Я чувствовал себя не на высоте и хотел добавить, что во всем этом есть частица безумия, которую называют также священной искрой, но под этим устремленным на меня голубым строгим взглядом путался еще больше и только упрямо повторял:

– Им объяснили слишком много прекрасных вещей, в которые они поверили. Ради них они даже пожертвовали жизнью. Поэтому дядя стал пацифистом и защитником гуманности.

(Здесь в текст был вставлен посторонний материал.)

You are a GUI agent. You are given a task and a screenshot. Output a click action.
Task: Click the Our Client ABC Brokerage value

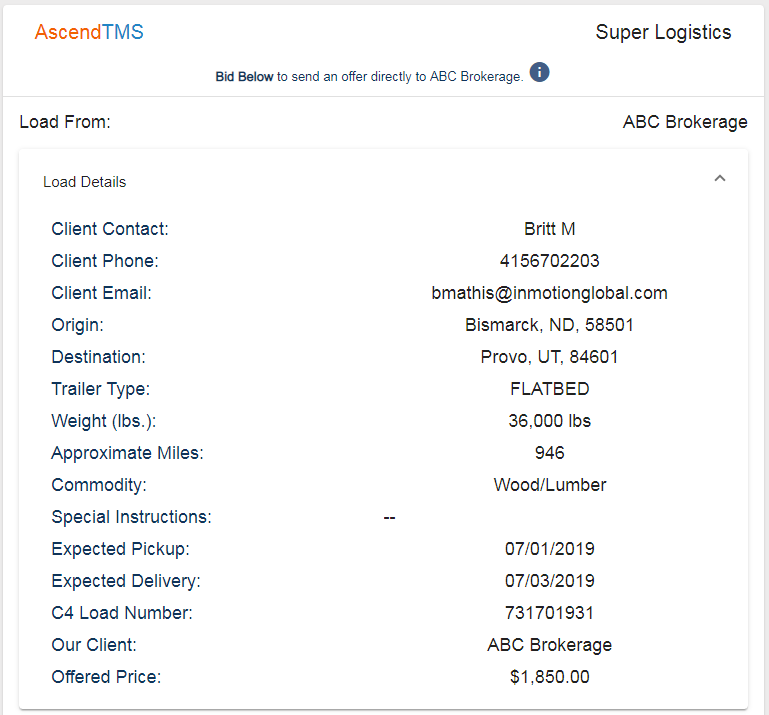coord(549,645)
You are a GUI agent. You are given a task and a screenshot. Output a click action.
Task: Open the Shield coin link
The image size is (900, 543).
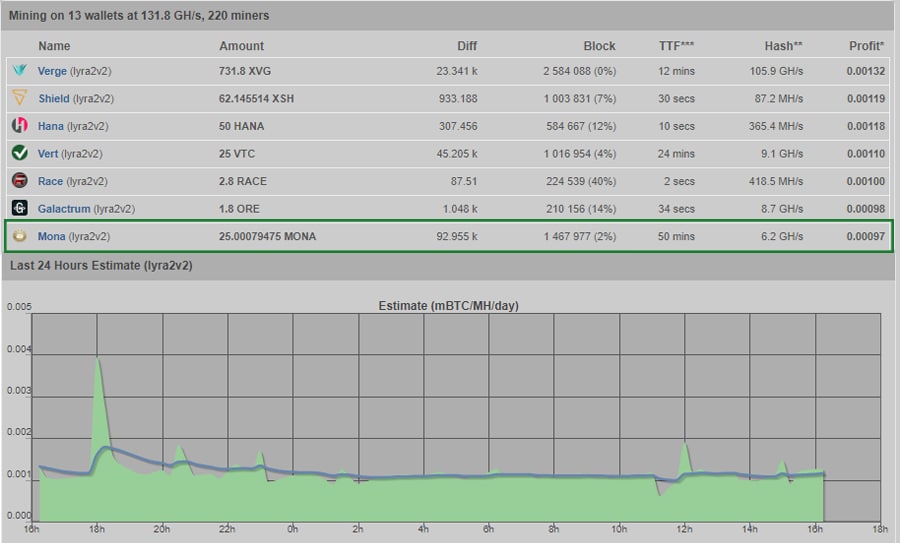(54, 99)
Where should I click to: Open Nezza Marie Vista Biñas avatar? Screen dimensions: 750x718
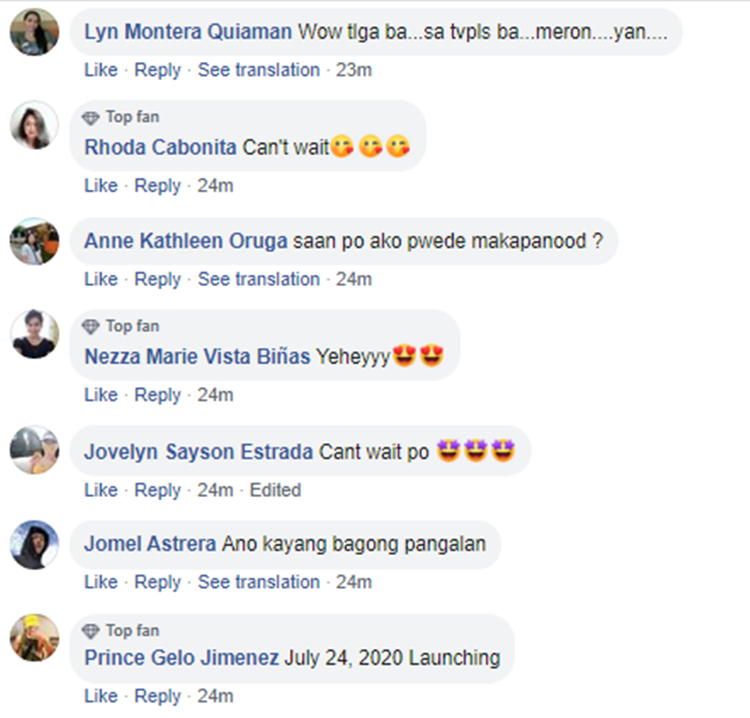(x=34, y=334)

Она покачала головой и сказала: “Пф-ф!”

– Я ничего не понимаю в этой твоей истории. Это ни на что не похоже, что твой дядя тебе рассказывает.

Тогда мне пришла мысль, которая показалась мне очень ловкой.

– Приходи к нам в Ла-Мотт, он тебе сам объяснит.

– Я не собираюсь терять время на сказки. Я читаю Рильке и Томаса Манна, а не Эредиа. Кроме того, ты с ним живешь, а он, кажется, не смог объяснить тебе, что он хочет сказать.

– Надо быть французом, чтобы понять.

Она рассердилась:

– Дьявол! Потому что у французов память лучше, чем у поляков?

Я начинал терять голову. Это была вовсе не та беседа, на которую я надеялся после трагической четырехлетней разлуки. С другой стороны, мне ни в коем случае не хотелось выглядеть жалким, хоть я и не читал ни Рильке, ни Томаса Манна.

– Речь идет об исторической памяти, – сказал я. – Существует много вещей, которые французы помнят и не могут забыть всю жизнь, кроме людей, у которых в памяти бывают провалы. Я тебе уже объяснял, что это результат обязательного народного образования. Не понимаю, что тебе тут непонятно.

Она встала и посмотрела на меня с жалостью:

– Так ты считаешь, что только у вас, французов, есть эта “историческая память”? А у нас, поляков, ее нет? Никогда не видала такого осла. Только за последние пять веков у Броницких насчитывается сто шестьдесят убитых, причем почти все погибли как герои, и у нас есть документы, которые это доказывают. Прощай. Больше ты меня не увидишь. Или нет, увидишь. Мне тебя жалко. Ты приходишь сюда четыре года и ждешь меня, и, вместо того чтобы признаться, что ты в меня безумно влюблен – как все остальные, – ты плохо говоришь о моей стране. Во-первых, что ты знаешь о Польше? Ну давай, я слушаю.